Rozterki poredakcyjne
I o czym będzie teraz?
Teraz, gdy tak spotężniało archiwum życia?
Porozwieszać to na wszystkich drzwiach
i uciec nie wiadomo dokąd,
w bezsłowne obszary obrośnięte gęstą trawą?
Czy też zabrać się
do rozkołysanego powyżej, wieczornego nieba?
Zacząć je rozpruwać nitka po nitce,
zawinąć wokół obecnej chwili
i próbować uszyć coś na miarę
nowej potrzeby tworzenia?
08.08.2011
Lato
Lato ciągnie swój wierzchołek po ulicach pełnych kurzu.

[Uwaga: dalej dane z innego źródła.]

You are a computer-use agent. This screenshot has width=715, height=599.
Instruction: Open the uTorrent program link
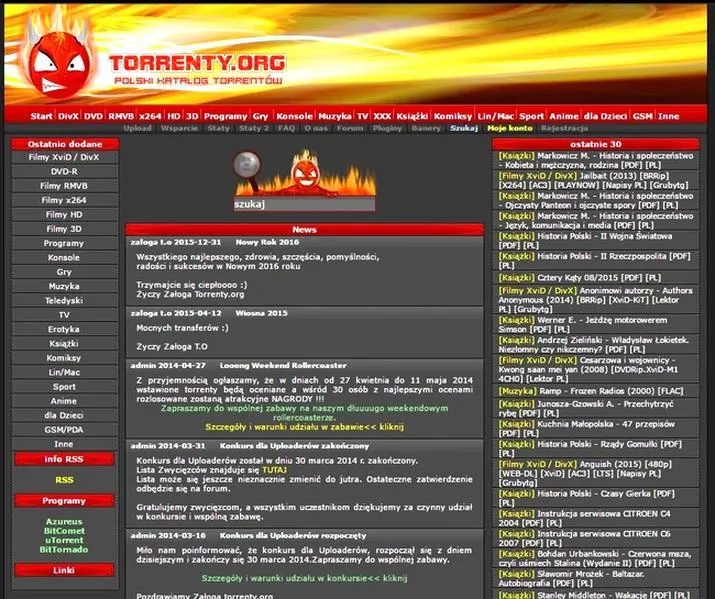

Wygrywa pokorą z resztą pór roku.
Pogodziło się z ciszą pomiędzy półkami bibliotek
i szczebiotem turystów , co osadza się na szybach
miejsc czasowo nie zamieszkanych.
Wolno suną się po chodnikach błahostki.
Lato zahipnotyzowane swym dusznym ciężarem
i nieobecnością ludzi z reszty roku,
zaprasza pod swe skąpe odzienie
brzęk trzmieli i odgłosy świerszczy.
Zaprasza plusk fontanny i kolory sandałów.
Nie chce czekać na swój koniec,
zatem udostępnia swą powierzchnię
drobnym wydarzeniom,
spacerom w pełnym księżycu.
koszykom napełniającym się truskawkami,
niby-jakimś-tam piknikom na niby-jakiejś-tam trawie,
stłuczonym kolanom na placach zabaw.
Wyobraź sobie wraz ze mną,
że zeszliśmy na bok, w wysokie chwasty.
I tam zobaczyliśmy jakiś kawałek nieba
i usłyszeliśmy orkiestrę.
I wycinamy sobie troszkę inne historyjki,
tu z dala od właściwego ciągu spraw,
by odegnać tęsknotę, by dać się zakląć słońcu.